Задумался этак Завид, о Марьяше только и вспомнил, когда она торопливо прошла мимо него, утирая слёзы. Вишь ты, всем девка хороша, да уж слух прошёл, что она ведьмина дочь и сама ведьма, да ещё теперь два года в Перловке прожила. Никогда ей через то женихов не видать. Не задурил ли ей голову заезжий богатырь, не обидел ли её?
Из-под холма, слышно, и сам Василий ей вслед кричит, зовёт огорчённо:
— Марьяша!..
Куда там, она и не обернулась, оттого Василий волок на холм и своё, и её ведро — видно, по воду оба шли, да у родничка и встретились. Идти всего ничего, а этот запыхался, да ещё ведро только в одной руке нести и может, за другую его ырка укусил. Так с вёдрами туда-сюда и бегает, то одно поднесёт, то второе — хорош, могуч богатырь, что и сказать. Завид пораздумал, не помочь ли ему, да видит, такое лицо у Василия, что лучше под руку не лезть. Отошёл тогда за створку ворот.
Вот уж Василий пропыхтел мимо, одно ведро у Марьяшина дома оставил, другое к себе понёс. Выскользнул тут Завид из-за ворот и направился к озеру, стал водяниц кликать.
Показались они, да неласково его встретили.
— В этакое место нас привёл, — говорят, — да позабыл, позабросил! Озеро-то заросло, шибко худо нам было. Один царевич, бедный, бился, бился, да что он один-то мог? Добро, что Василий явился из-за реки Смородины: он с нашим кузнецом говорить не боится, а кузнец-то из дивьих людей. Выковал он хитрую косу, чтобы в озеро забрасывать да донную траву косить, не то бы мы и погибли. Мы ведь в широкой, привольной реке жили, не в болоте!
Повинился Завид, рассказал им, как сам жил: тоже не шибко сладко. Исподволь выспросил о богатыре: нет ли Марьяше от него беды? Не потолковать ли с ним?
— Глупый он! — вздохнули водяницы разом да пригорюнились. — Приглянулась она ему, да он, как дело докончит, решил уйти, откуда прибыл, а её забрать не может. И сам тоскует, и она плачет, да что с ним толковать, ежели он из-за угла пыльным мешком прибит!
А озеро-то нынче радует глаз. Трава на берегах скошена, вся ромашками поросла, в ракитовых кустах лозники возятся, попискивают, смеются. Завид их дома у реки больше и не видал, пустовато без них стало. А вода чиста, приглядись, так и дно увидишь. Белеют кувшинцы одолень-травы, желтеют кубышки. Неужто и правда озеро зарастало? Так ведь и не поверишь.

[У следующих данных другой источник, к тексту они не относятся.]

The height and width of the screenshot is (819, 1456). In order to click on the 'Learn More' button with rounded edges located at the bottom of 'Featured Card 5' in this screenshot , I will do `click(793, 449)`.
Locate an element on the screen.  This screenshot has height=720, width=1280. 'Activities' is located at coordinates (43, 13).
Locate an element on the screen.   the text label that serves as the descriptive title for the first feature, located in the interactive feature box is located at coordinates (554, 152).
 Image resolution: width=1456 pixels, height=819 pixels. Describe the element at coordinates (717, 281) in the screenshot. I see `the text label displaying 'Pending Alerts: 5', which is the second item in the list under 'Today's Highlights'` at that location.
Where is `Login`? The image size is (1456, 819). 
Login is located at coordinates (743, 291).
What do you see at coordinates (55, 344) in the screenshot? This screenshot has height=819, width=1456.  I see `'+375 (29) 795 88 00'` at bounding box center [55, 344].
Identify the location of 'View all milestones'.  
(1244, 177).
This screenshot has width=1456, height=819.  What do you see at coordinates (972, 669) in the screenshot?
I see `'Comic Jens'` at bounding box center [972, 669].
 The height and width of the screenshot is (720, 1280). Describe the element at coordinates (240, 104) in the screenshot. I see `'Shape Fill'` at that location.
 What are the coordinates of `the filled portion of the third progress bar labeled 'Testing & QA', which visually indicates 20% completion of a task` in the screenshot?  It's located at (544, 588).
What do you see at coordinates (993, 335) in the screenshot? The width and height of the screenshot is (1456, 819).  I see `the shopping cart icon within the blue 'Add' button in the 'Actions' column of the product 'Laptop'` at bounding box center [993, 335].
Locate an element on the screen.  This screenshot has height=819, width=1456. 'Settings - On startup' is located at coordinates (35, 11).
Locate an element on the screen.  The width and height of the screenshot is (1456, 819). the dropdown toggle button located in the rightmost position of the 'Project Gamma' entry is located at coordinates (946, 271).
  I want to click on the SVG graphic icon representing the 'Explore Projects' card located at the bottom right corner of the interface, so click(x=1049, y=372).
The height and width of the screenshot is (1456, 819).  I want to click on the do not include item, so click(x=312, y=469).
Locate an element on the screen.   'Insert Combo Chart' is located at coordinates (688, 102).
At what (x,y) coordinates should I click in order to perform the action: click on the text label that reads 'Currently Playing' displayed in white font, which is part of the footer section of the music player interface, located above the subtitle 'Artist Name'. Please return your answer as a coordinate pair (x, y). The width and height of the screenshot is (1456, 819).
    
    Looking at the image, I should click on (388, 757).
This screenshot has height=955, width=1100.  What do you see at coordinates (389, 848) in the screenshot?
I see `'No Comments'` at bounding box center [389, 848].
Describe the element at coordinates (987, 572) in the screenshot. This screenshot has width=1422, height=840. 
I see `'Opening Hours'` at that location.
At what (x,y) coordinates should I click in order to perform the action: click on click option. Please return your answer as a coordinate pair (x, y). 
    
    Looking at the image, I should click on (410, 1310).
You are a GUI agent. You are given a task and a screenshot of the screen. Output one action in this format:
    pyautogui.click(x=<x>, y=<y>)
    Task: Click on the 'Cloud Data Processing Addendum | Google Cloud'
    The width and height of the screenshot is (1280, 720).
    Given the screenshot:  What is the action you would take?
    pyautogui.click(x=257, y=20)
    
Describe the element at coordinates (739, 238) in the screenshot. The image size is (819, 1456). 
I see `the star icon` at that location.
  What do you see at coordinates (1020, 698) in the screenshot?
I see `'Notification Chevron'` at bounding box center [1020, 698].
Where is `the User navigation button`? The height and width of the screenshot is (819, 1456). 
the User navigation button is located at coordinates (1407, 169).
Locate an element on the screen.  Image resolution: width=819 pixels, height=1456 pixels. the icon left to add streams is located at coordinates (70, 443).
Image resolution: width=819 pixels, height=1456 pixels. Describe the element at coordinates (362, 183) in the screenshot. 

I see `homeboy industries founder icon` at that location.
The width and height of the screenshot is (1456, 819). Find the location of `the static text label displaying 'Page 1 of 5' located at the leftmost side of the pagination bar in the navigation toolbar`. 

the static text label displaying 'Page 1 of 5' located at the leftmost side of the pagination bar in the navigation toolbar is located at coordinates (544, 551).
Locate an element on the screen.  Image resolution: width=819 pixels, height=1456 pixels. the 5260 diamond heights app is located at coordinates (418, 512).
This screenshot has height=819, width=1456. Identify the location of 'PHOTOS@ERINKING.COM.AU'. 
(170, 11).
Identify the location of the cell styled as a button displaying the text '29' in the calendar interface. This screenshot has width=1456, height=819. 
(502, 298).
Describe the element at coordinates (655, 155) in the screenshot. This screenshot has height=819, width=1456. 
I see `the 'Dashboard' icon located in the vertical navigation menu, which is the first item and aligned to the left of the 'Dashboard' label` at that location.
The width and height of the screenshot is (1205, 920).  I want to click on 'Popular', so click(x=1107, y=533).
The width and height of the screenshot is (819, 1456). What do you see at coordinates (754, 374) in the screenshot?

И коса эта мудрёная тут же лежит, работники её здесь и оставили. Три бока у ней да петля, чтобы на верёвке в воду забрасывать да тянуть. Оглядел Завид эту косу, да и припомнил, что у Рыбьего Холма будто бы пруд зарос, и местные тревожились, что будет с их золотой рыбой. Завид хотя и без дела лежал, а всё же слушал, о чём толкуют в корчме у Невзора, всё польза.